Parenting: Setting The Bar For Appropriate Behavior 

Parents, do you know what age appropriate behavior is?  Do you know how to help your teen behave appropriately?  Do you know what kind of activities s/he should be doing?  Do you know how to be effective in enforcing rules?  Here are some suggestions.

First, remember you were once a teenager.  Try to remember what you experienced during that time.  What kinds of rules did your parents set?  What kinds of activities did they suggest to you? How did they encourage you?  Punish you?  How did you react?  What worked for you and what didn’t work?  I would suggest that you and your partner compare notes and figure out where you differ in terms of rules, bars, punishment, and successes.  Discuss how you might compromise and act as a team together—you don’t want your child playing you off against each other.

Second, get a recent child development book.  Find out what is developmentally expected for your teen.  You and your partner should discuss your teen.  What was s/he like as a child?  You want to look at strengths, weaknesses, temperament, interests, and so on.  Put the developmental schedule together with what you know of your child.  For example, is your child outgoing or shy?  Does your child need help in social relationships?  What worked for rewards and punishments for your child?  Are they appropriate for your teen?

This last point is crucial: Your teen is going to test you and her or himself.  You are often going to be the person your teen uses to test.  Your child is coming to sexual and physical maturity.  Are you going to be ready to address dating, sexual activity, possible substance abuse, physical activities that are potentially dangerous? Has your child succeeded in school enough so that you can trust her/him to engage in certain activities?

Your child may want to strike out on her or his own.  That cute little child who used to confide in you and tell you her or his most secret thoughts and feelings may clam up.  That cute little child may not know what s/he is feeling and change from one minute to another.  You need to learn to be patient and not get exasperated.  You and your partner need to give each other love and support while dealing with this stranger being in your house.

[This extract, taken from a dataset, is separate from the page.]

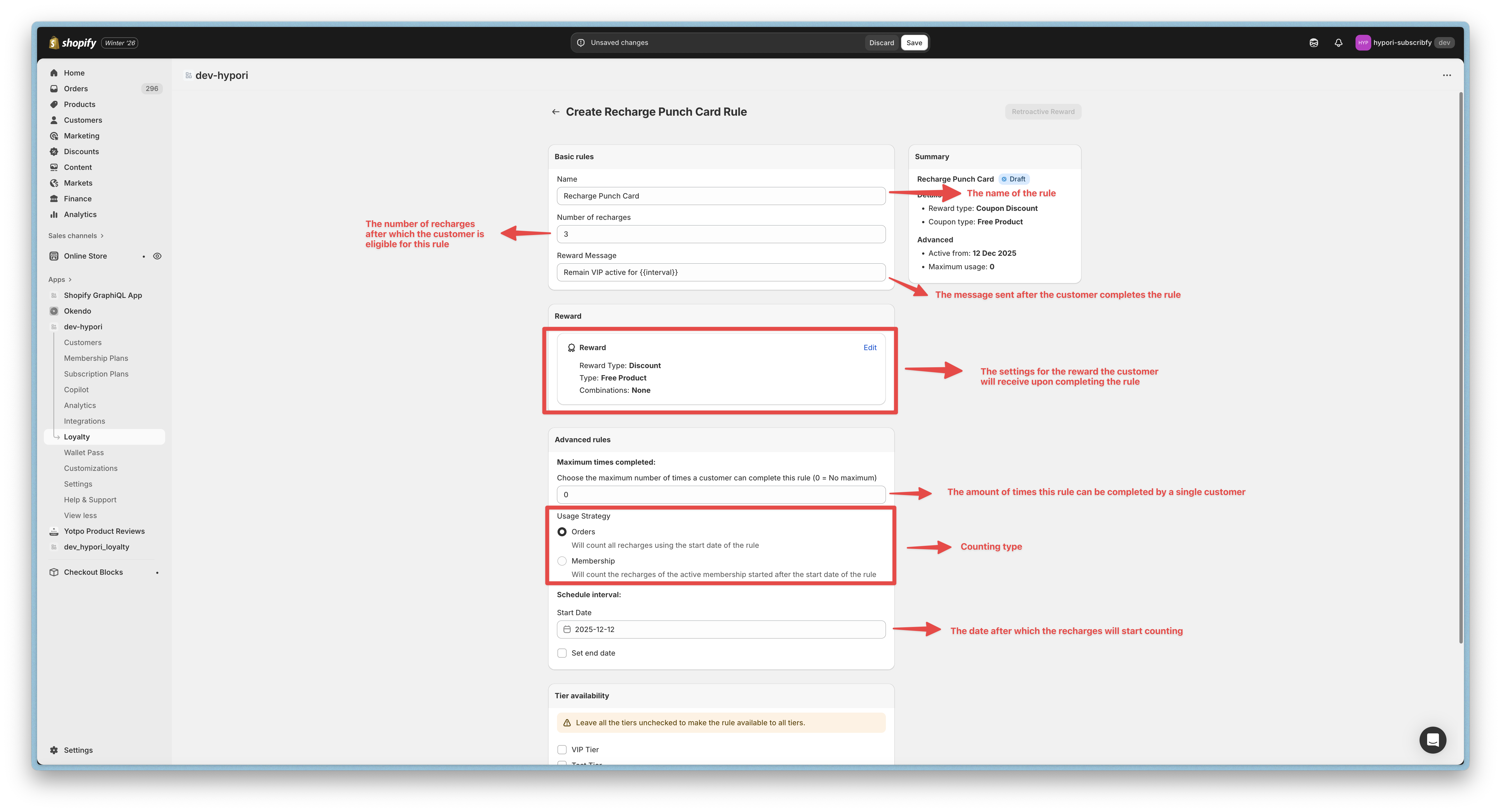Open the notifications bell
The height and width of the screenshot is (812, 1501).
tap(1338, 42)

So I would suggest you be as clear as possible in your expectations and rules.  I would recommend that you sit down with your teen and explain your rules before you blow up.  I would recommend that you never use physical force or abusive language, no matter how far you feel pushed.  I recommend that you and your partner maintain a united front.  I suggest using punishment selectively and appropriately, and not for every incident.  Your teen is finding her/himself and needs you to be a model of composure and effectiveness.  I would suggest that you only allow yourself a few fights, ones that you believe that you can win while not chasing your child away.  Lastly, if you find that your family is still upset, take everyone in your family to a therapist. 

Remember this: You survived your teenage years and so will your teen!


One Response to “Parenting: Setting The Bar For Appropriate Behavior”

  1. I think this is especially true in the area of using spanking as a means of behavior modification. I’ve had parents actually try to stop a child from hitting a sibling by hitting the child in my office!
    Children learn far more by example than by words.